In the play and in the Book Job has "comforters" come to him, but they want to get God off the hook and want Job to admit that God must be punishing Job for a sin he must have committed. But Job was blameless. - the word “comfort” does not mean providing soft things but it comes from two Latin words “com”- which means “with”, and “fort” which means “strength”. When my wife died, I had comforters that were true to the meaning of the term; I was the recipient of lots of moments when I was prayed for, hugged, fed, helped by the sitting with, in loving silence by, friends, family, neighbors and former parishioners. It was the worth of life in spite of life. They did the job of Job.

In the second part of the Gospel passage for today, Jesus, in the viewpoint of his disciples, is interpreting the serious work of Jesus' teachings. The disciples are centered on getting the important tasks done, but some pesky children are in the way. But Jesus rebukes his disciples saying:”Truly I tell you, whoever does not receive the kingdom of God as a little child will never enter it.” The author continues “And he took them up in his arms, laid his hands on them, and blessed them.” He loves them and he is teaching his disciples and us that love is a gift; it is never earned or to be earned – only given freely. It was the worth of life in spite of life. It is a job of Job.

In this country we have an economic system that says you get what you earn. Except I do not work for a living; I am retired and I get pensions for (1) the work I did as a priest, and (2) the work I did as an Assistant Professor in a college in which I taught before I went to seminary and (3) social security for all the jobs before then since I was 16, 61 years ago. One of the things I do two to three times a month is to get in my car and drive here, charging you with my mileage and doing holy work around an altar and make with a message, for which I pay taxes. You are paying me to to keep my mind and soul alive. So I thank you for helping me, your neighbor, The job of Job is to give thanks to God for whatever you have received, both good and bad. It was the worth of life in spite of life.

I am especially proud of these two congregations. When the storms hit Western North Carolina, a couple of hundred miles away, not your next door neighbors, you dug down deeply into your hearts and pocketbooks to comfort and renew, You received the bad news of what was happening to your neighbors far away, and you heard in your hearts God's good news about being comforters, “strength givers”, to those neighbors. You opened your mind to pray for all those facing difficult days ahead. It was the worth of life in spite of life. You were living into the job of Job.

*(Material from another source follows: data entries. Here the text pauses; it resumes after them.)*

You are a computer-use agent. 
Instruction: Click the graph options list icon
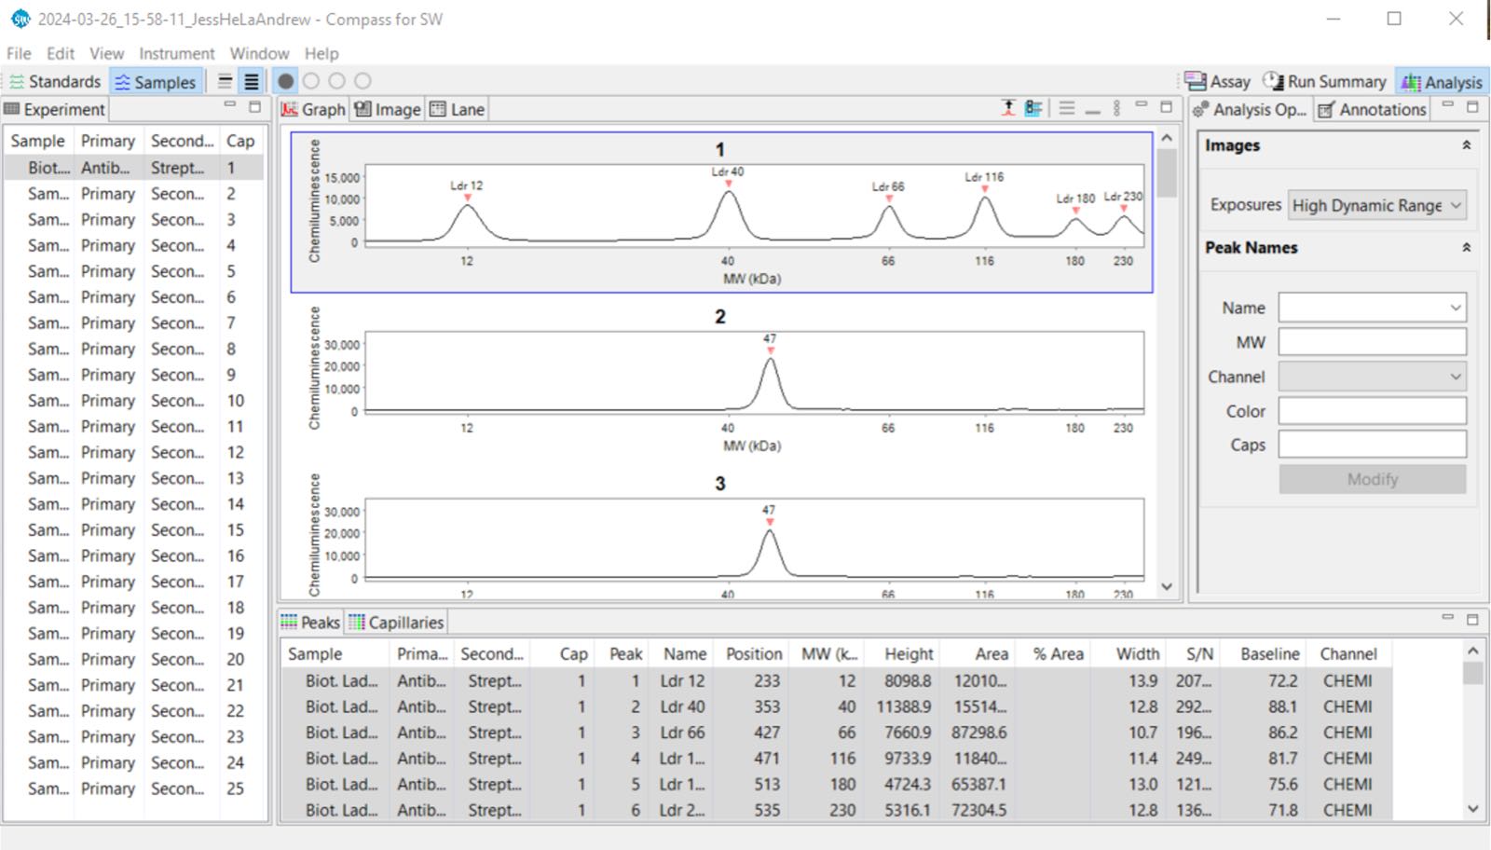[1033, 108]
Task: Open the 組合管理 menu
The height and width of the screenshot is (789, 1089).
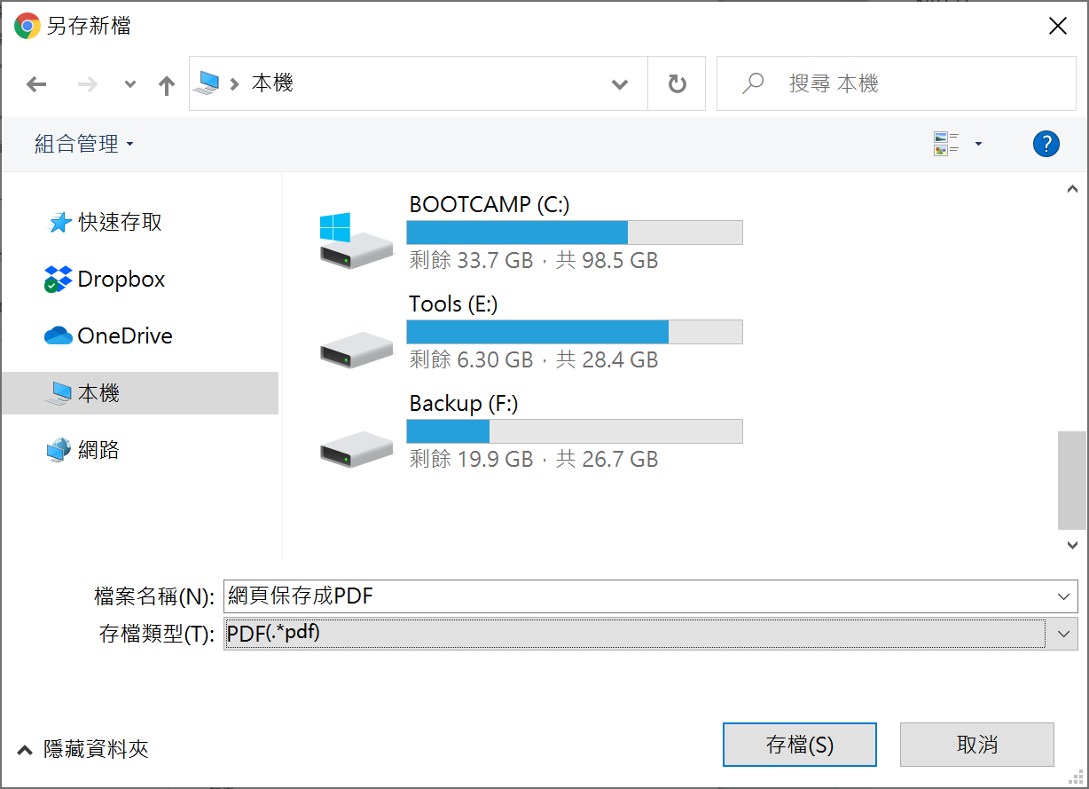Action: click(84, 144)
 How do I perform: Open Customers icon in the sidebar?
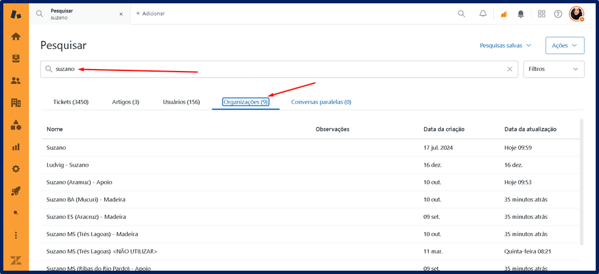[16, 80]
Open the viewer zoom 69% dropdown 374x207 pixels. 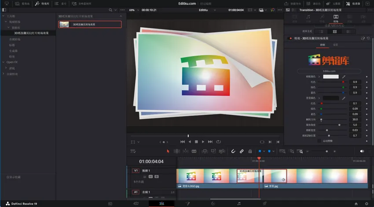tap(134, 10)
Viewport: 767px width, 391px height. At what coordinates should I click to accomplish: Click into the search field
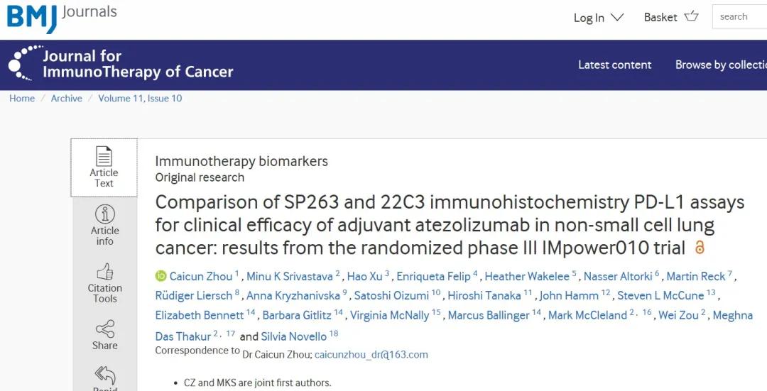pyautogui.click(x=739, y=16)
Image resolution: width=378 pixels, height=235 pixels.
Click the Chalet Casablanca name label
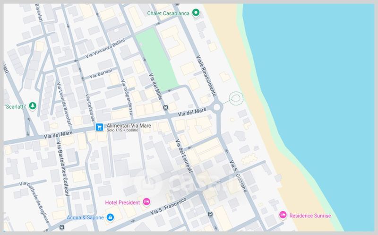[x=167, y=13]
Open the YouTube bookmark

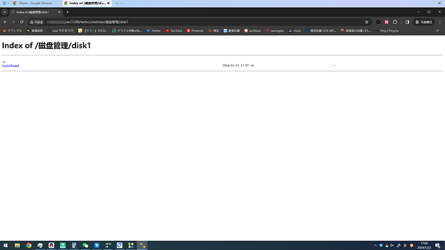click(x=173, y=31)
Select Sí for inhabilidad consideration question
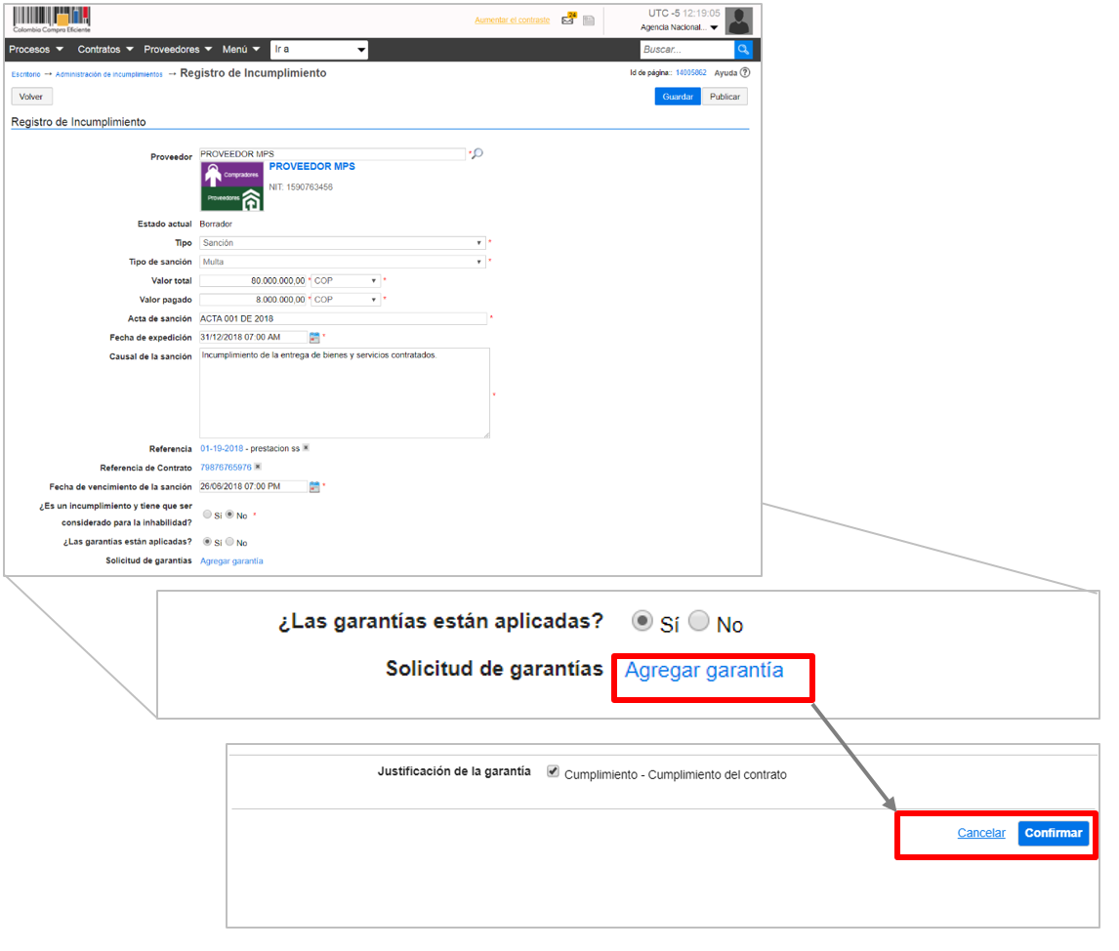Screen dimensions: 1119x951 click(x=206, y=514)
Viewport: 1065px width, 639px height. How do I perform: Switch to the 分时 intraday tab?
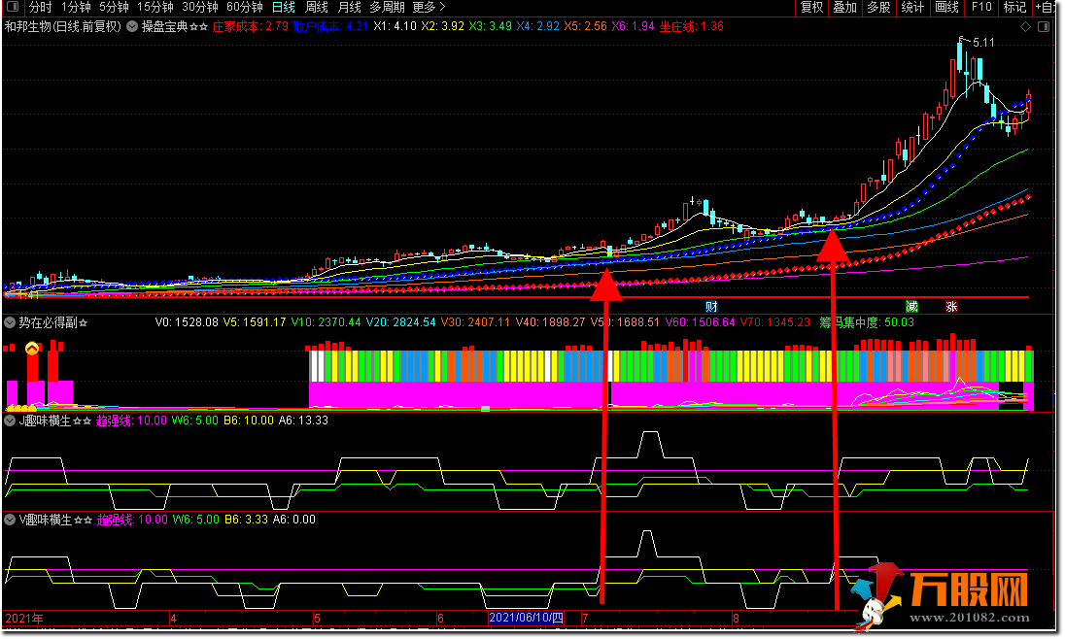click(x=40, y=7)
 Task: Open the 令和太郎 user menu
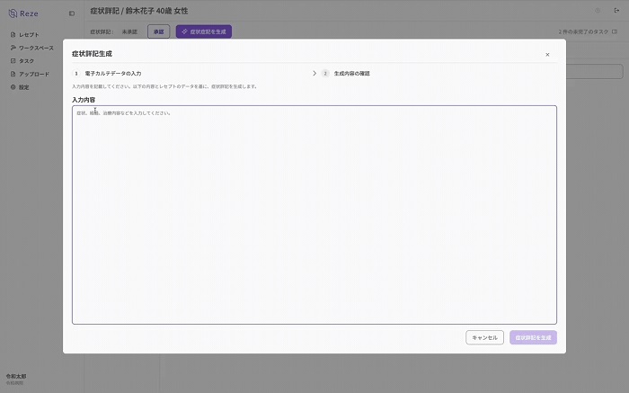point(18,379)
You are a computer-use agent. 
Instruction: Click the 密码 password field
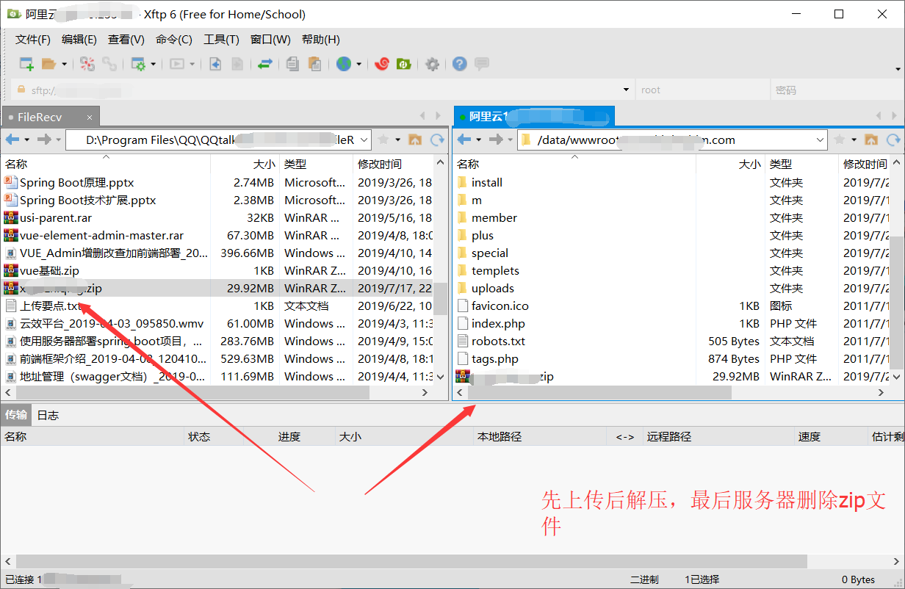[837, 90]
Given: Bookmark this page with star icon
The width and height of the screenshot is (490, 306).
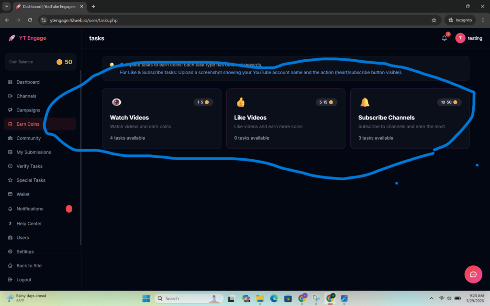Looking at the screenshot, I should pyautogui.click(x=434, y=20).
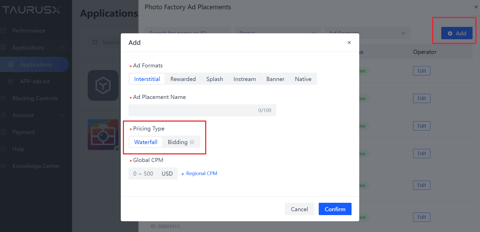The height and width of the screenshot is (232, 480).
Task: Click the Bidding help question-mark icon
Action: pos(192,142)
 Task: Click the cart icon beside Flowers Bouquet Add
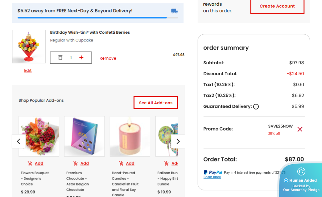[30, 163]
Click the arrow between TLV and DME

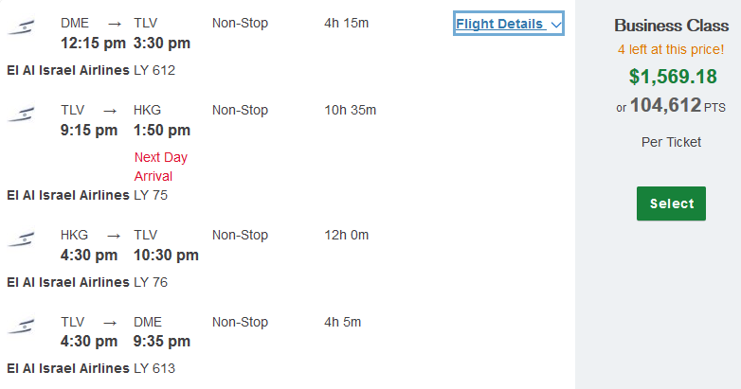point(110,323)
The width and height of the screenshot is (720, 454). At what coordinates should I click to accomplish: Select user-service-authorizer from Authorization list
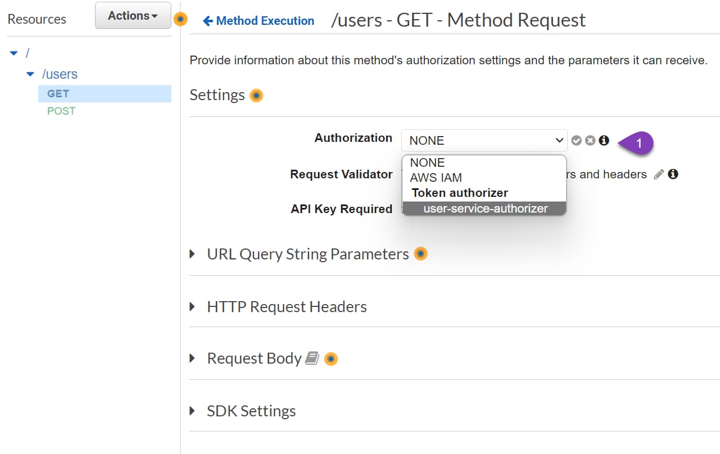(x=484, y=208)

As I was writing this reflection I got word that another hurricane called “Kirk” was east of Bermuda and was expected to keep heading toward Ireland. The weather warning says: “Impacts with the highest likelihood are an increased Rip Current Threat and rough surf. Ocean-side coastal flooding impacts are also possible with the increased wave action bringing potential for ocean overwash and beach erosion, greatest chance for eastward facing coastal areas.”

Life happens and this hurricane will probably only cause me minor inconvenience, but I need to pay attention to my neighbors. I live on the Outer Banks, facing east and like you, “live in the worth of life in spite of life” and am “living into the job of Job”.